The country of Spain continues to maintain its “State of Alarm” – a condition it’s been in for 73 days now. Our region of Murcia has low enough COVID-19 cases that it has reached Phase II which means a bit more freedom for its citizens. Most notably it means local tourism can start again – albeit with reduced capacity.
We’ve had a bit of a setback this week that came in the form of stripped threads on Chantil’s motorcycle. NORMALLY, stripped threads can be fixed simply with a tap and die set or by inserting new threads into the drilled section and adding a threaded insert (Heli-Coil). Notice I stressed normally – yeah, nothing normal seems to happen to our BMW motorcycles. These stripped threads go to a bolt that holds the crash bars (strong metal bars used for protecting the motorcycle body when it is dropped) onto the frame. They also bolt into a fitting that is used to support the engine laterally in the frame. In short, this fitting needs to be pulled and replaced. Unfortunately, pulling this fitting requires that the engine be shifted about two inches which requires extensive work. Work that we’re not able to do with the tools we have for basic repairs and maintenance.

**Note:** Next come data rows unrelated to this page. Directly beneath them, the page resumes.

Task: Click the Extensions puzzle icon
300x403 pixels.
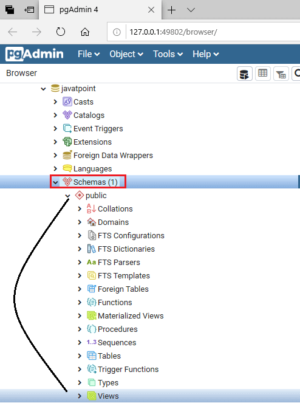Action: coord(67,142)
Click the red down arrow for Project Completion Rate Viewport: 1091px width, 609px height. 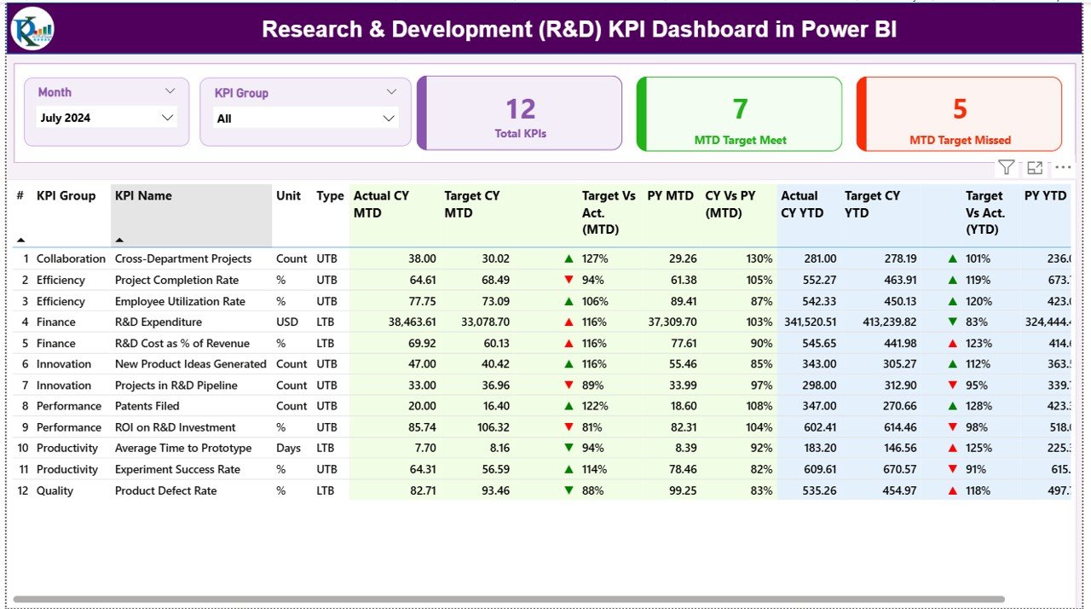569,279
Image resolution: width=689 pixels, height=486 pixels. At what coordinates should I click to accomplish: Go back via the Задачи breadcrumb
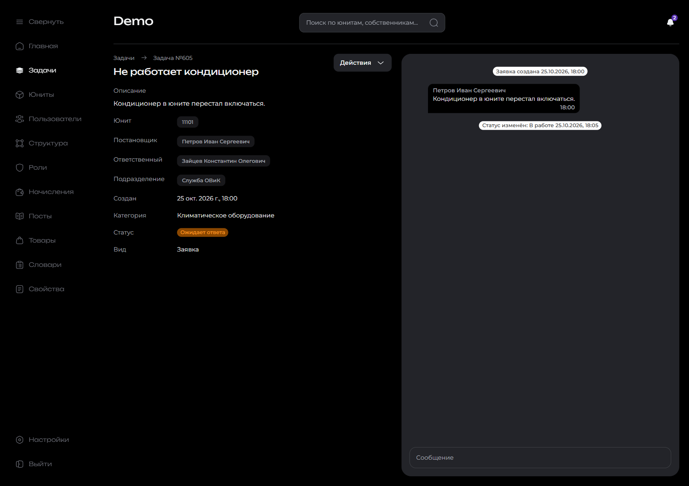(x=124, y=58)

So unfortunately, we had to drop Chantil’s mule off at he BMW dealer – something we don’t look forward to since BMW is considered a premium brand that comes with premium service fees. As of today, the dealer has the part on order, and the motorbike has been disassembled. Let’s hope cost isn’t too expensive.
That’s the downs for the week, how about some ups…
Spain has announced that it will automatically extend travel visas 90 days after the State of Alarm is lifted – currently scheduled for 9 June. This now means we will have until 7 September to explore a bit of Europe! Unfortunately, this announcement ONLY comes from Spain and doesn’t apply to Schengen countries. Will we be able to enter neighboring Portugal or France? This is something that we’ll have determine as things progress over the coming weeks.
Although this week wasn’t full of motorcycle adventure, we did get out and enjoy the neighboring area. It’s been wonderful to go for evening walks and experience the small farms and scenery of Southern Spain.
On one of our walks, Maria showed us an abandoned home that used to be a perfect villa surrounded by orchards and fields of fresh vegetables. The Spanish financial crisis of 2008-2014 hit most of the region especially hard, leaving many vacation homes and small businesses to slowly crumble away with time.
I’ve never lived in the country so experiencing this region is especially interesting to me.
Looking back at this last week of pictures has really made me appreciate how grateful I am to be experiencing this wonderful region of Southern Spain.